Ian Flitman: Jane

  • ©2015, Ian Flitman, Jane

Artist(s):


Title:


    Jane

Symposium:


Venue(s):


Creation Year:

    2015

Category:


Medium:


    Single/two channel installation

Duration:


    Videos between 3 and 5 minutes each

Artist Statement:


    Jane is a dialogue for two actors that you can change throughout while maintaining credible meaning. There is no definitive version, no directors cut. It is rather the sum of its manifold possibilities. The work in many ways belongs to the theatre with its black box setting. And it owes probably more to work of Samuel Beckett than anyone else. At its strange heart the piece is a writing automaton. It chooses what the algorithms decide for it against the carefully calculated script.

    The situation is absurd. John and Jake talk about a woman they share called Jane. Both, more than coincidentally, are married to a woman called Jill. The men exhibit no rivalry whatsoever over Jane. They know she belongs to everyone and no one. Jane is simultaneously a daydream and a nightmare. Shape-shifter extraordinaire, she is the constantly mutating remainder of male desire. Whatever men crave and fear in the female sex, Jane exemplifies and amplifies. Jane herself knows full well that she is the empty heart of desire for she is the absence that gives birth to desire itself. In a very concrete sense, Jane could only be expressed in something as fluid and pliable as the work that takes her name.

    John and Jake too are rather ambivalent. They can be read as individuals or the same person separated by the attrition of time. Taken as individuals, John is the older, more jaundiced and stoic of the pair. He is also probably happier or at least more accepting of his marriage and its inevitable compromises. Jake is the more idealistic and yet the more troubled too. He bears the burden of a sexual ambiguity both in himself and the troubled relation his wife has with her father. Originally I had in fact planned a companion piece called ‘James’ where the wives called Jill would similarly fantasize and fear. There I was also entertaining the possibility of the intriguing male to female interweavings that could ensue.

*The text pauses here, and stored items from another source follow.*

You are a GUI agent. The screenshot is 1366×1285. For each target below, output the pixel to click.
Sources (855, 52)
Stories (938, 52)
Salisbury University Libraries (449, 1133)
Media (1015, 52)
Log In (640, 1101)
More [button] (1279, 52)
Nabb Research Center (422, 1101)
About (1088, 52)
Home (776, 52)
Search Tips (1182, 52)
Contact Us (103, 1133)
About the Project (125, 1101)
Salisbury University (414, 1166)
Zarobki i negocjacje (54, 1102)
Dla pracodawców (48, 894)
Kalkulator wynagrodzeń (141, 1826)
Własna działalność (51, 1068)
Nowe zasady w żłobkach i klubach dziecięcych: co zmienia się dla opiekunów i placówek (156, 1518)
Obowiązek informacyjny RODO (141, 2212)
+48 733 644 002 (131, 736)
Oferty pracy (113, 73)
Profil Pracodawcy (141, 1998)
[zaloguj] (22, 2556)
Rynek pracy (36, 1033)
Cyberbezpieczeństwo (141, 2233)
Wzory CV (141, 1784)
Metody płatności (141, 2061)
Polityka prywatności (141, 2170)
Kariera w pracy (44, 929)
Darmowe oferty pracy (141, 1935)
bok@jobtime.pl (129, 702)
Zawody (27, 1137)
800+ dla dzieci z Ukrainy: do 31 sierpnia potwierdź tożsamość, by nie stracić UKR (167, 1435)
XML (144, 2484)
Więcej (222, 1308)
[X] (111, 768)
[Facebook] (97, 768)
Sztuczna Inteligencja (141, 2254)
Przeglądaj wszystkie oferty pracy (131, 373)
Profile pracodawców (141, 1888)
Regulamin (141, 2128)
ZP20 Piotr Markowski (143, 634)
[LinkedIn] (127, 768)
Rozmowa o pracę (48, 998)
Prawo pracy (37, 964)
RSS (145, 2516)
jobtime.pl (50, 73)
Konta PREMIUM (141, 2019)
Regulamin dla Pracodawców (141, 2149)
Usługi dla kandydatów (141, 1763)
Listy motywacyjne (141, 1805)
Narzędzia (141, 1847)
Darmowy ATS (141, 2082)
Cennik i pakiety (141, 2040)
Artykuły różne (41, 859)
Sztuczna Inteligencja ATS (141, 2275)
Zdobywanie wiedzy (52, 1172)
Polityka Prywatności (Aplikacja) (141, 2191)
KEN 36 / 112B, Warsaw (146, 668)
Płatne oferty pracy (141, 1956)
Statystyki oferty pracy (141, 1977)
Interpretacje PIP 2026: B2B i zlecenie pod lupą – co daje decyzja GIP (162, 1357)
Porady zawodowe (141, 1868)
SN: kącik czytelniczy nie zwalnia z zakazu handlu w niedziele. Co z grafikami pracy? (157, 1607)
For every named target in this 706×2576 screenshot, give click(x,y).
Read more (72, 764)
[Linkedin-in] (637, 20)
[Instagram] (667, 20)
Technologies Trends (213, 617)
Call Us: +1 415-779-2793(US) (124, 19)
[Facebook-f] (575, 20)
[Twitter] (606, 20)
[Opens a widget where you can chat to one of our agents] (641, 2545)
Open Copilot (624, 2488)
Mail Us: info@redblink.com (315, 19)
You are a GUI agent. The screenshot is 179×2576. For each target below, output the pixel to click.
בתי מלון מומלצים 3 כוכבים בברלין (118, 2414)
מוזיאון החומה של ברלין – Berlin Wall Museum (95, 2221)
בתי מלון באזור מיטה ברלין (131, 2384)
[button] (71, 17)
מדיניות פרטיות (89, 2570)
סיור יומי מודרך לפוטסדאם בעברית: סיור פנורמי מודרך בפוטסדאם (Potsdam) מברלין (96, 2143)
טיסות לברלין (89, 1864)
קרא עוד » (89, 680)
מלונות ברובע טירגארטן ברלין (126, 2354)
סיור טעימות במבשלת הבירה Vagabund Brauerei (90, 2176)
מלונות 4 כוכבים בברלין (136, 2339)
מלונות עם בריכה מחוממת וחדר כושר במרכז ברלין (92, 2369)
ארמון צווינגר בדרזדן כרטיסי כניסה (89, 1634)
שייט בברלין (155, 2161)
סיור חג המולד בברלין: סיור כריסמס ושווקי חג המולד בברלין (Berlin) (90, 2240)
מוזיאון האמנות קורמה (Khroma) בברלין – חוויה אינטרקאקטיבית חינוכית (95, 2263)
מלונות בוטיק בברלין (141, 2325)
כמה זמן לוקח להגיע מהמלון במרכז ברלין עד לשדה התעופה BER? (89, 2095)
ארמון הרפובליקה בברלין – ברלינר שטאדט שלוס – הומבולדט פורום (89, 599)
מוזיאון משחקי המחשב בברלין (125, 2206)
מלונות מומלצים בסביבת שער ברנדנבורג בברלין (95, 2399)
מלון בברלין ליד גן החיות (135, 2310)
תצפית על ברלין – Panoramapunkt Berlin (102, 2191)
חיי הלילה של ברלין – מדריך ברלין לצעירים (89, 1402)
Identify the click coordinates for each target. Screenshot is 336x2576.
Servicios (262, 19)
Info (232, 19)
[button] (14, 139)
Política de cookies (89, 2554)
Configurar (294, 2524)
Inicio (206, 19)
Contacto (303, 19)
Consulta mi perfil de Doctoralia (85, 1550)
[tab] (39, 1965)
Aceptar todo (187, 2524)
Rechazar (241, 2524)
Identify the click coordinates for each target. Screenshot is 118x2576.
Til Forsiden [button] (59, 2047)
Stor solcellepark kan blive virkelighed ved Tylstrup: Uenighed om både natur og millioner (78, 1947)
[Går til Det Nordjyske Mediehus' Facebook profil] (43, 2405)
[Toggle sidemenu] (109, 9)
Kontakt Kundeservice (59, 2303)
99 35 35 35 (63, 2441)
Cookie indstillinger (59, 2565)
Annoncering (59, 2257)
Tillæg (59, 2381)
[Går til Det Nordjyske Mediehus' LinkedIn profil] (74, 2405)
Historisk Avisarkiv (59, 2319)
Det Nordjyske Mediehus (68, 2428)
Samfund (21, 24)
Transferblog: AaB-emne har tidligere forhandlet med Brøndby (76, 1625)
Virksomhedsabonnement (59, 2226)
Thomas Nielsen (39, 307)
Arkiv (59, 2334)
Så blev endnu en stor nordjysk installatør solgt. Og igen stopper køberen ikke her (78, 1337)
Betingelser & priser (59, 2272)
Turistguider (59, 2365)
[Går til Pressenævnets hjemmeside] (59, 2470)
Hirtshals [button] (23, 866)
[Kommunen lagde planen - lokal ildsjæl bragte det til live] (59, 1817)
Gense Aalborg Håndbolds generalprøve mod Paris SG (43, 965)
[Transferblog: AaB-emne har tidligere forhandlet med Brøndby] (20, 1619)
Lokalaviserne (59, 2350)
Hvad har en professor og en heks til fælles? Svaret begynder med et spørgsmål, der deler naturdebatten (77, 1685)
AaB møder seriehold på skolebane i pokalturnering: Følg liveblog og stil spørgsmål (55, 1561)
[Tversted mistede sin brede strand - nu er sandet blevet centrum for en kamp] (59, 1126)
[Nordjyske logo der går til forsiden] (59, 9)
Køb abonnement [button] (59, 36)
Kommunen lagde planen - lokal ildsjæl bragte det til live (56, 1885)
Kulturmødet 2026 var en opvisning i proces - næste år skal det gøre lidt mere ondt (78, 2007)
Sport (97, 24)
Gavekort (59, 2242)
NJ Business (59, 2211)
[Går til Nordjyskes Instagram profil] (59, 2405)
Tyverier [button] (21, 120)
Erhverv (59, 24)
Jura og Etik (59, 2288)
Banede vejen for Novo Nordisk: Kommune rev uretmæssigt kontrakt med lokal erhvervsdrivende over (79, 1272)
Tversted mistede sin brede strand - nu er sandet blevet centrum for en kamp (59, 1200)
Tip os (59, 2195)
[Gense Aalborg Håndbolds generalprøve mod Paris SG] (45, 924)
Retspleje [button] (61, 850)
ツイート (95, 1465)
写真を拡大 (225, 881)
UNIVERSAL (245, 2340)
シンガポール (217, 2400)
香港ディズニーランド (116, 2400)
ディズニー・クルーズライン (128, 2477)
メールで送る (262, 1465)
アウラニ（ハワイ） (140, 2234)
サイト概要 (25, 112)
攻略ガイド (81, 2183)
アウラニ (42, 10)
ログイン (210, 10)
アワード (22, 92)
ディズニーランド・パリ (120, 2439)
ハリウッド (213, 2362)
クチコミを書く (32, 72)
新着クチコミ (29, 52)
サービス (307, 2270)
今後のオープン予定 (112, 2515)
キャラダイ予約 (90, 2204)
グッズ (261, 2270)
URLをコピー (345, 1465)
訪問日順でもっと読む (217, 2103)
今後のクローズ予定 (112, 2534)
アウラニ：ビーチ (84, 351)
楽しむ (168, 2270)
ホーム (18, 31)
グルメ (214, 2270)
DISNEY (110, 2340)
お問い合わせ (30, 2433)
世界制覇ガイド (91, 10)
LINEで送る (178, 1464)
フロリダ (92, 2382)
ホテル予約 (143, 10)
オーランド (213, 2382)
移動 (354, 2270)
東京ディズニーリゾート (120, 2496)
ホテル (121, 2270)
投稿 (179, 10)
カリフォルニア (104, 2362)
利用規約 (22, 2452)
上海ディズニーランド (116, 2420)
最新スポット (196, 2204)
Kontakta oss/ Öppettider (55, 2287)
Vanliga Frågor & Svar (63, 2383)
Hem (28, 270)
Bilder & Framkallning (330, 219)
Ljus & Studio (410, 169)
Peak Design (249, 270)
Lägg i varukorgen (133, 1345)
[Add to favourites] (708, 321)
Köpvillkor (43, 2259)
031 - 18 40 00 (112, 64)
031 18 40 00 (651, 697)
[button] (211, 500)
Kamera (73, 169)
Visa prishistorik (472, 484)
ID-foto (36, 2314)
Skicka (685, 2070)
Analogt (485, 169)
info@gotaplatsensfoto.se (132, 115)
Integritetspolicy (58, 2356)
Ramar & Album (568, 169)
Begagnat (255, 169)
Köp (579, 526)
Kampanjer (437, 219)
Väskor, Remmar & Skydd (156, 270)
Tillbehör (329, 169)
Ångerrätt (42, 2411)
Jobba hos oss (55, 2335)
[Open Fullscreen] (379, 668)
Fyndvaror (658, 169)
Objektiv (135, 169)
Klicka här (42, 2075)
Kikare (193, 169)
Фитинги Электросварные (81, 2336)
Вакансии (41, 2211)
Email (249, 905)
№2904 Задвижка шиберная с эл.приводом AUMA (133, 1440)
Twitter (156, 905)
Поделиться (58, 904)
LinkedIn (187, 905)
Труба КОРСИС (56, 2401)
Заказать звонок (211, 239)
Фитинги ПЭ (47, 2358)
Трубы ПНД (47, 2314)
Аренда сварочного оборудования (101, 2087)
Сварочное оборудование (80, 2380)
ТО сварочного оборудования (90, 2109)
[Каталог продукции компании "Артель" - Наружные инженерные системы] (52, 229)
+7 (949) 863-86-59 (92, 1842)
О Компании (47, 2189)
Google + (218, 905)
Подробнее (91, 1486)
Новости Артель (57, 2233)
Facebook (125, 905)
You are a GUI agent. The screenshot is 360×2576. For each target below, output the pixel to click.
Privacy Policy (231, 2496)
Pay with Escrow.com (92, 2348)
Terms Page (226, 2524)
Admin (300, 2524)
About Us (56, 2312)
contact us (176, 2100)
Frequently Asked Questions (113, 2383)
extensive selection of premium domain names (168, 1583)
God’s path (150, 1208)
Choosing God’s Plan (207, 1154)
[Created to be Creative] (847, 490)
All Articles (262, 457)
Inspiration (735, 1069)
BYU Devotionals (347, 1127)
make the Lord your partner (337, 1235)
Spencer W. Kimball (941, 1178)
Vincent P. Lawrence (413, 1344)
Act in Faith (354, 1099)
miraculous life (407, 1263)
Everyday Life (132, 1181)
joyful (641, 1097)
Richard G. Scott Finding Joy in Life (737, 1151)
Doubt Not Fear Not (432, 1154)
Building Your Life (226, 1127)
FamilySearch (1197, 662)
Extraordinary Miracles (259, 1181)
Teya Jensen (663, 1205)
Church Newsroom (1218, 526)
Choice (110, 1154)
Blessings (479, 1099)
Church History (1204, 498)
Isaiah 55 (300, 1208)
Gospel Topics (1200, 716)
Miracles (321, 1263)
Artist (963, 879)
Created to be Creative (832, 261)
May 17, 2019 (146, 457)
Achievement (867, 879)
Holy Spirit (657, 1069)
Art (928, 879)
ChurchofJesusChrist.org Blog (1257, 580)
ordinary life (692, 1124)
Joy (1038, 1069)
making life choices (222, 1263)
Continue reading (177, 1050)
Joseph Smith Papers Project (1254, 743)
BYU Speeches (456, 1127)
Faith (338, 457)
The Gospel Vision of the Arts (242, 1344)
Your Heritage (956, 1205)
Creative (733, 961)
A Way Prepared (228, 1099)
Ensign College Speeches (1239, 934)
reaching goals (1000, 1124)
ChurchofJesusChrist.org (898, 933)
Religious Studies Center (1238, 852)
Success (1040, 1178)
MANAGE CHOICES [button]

    Jane is also about itself or rather the types of story that something like Jane can tell. I tried to get the most out of the line by line granularity of change by investing the alternatives with as much narrative content as they could hold. One way was to use the well known films in the conversation ‘Old Films, New Endings’ and thereby leverage, extend and subvert narratives already known by many. The conversation ‘Bedtime Stories’ does much the same, and harkens back to our childhood need for night time narrative that like cinema unfolds itself in the dark. In ‘Filmic Fantasies’, I evoke actors throughout and use their names to conjure the clouds of narrative allusion associated with each. And then there is Jane. Of her occupation we know that it was once something cinematic: director, actress, editor, and auteur.

    In other interactive stories that are varieties of choose-your-own-adventure, the main narrative branches at key decision points. Progression then leads to a normally limited set of outcomes. I eschew this approach and use instead variants that have localized polyvalence. This creates a cumulative field of multiplying nuance where one change can directly or indirectly affect the rest. Alternatively, I also allow for the absence of any interaction like you normally would expect in the passively received medium of film. You can simply auto-generate a film and play it without changing a single line or camera angle; you can dictate the script or be dictated to.

    All this does mean that the narratives I produce are less directed than other approaches. The films you see in Jane are therefore more like vignettes than conventional stories that end in a tidy little knot. They are the equivalents of the groundhog day conversations we engage in daily with others or ourselves and upon which we gently improvise in a meagre exercise of will.